Question #1:  If you’ve thus far held properties for the use of either sale or development, and you’d now like to convert them over to a qualifying use of either investment or appreciation, what’s one of the first/best things you can do to accomplish this conversion?  

AnswerDeed the properties over into new entitiesOnce deeded, there’s obviously a strong argument that a new use has occurred.

Question #2:  Before doing a deeding drill, is there anything you might want to consider?

Answer:  First get confirmation from your accountant that the deeding over from the current entity to a new one (or new ones) won’t constitute an adverse, taxable triggering event!  If there’s danger lurking, go down to Question #4 below. 

Question #3:  However, even the foregoing “deeding procedure” can possibly require a little more diligence in order to well accomplish a more ironclad change of use to later ensure 1031 eligibility.  Why??
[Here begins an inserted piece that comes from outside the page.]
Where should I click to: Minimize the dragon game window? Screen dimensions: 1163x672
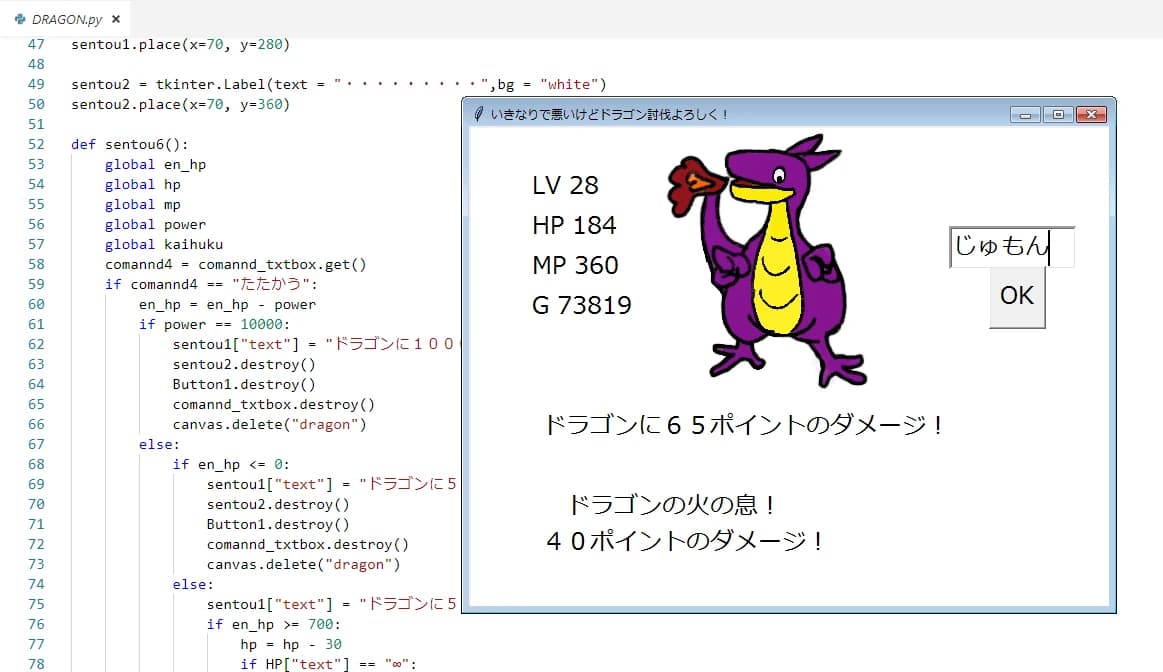pos(1025,114)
Answer:  There’s an IRS case where a developer held property for 12 years.  The property was mostly all held for sale and development, however, there were a few lots in the project (way back in the rear of the development I believe) that the developer held for investment and appreciation.  Later on, the IRS didn’t believe this intent, and the case went to tax court.  During the testimony being given, the IRS attorney asked the developer exactly when the few lots (in the rear of the project) had been switched over from being held for development and sale purposes over into investment and appreciation purposes?  In response, the developer was speechlessHe didn’t even have an answer; much less had it even (or ever) occurred to him that such use should have changed over from one to the other.  Take away?  Even though a “deeding over” didn’t occur here, it’s still important to combine a deeding over strategy with an actual change of use strategy – which I’ll describe more below.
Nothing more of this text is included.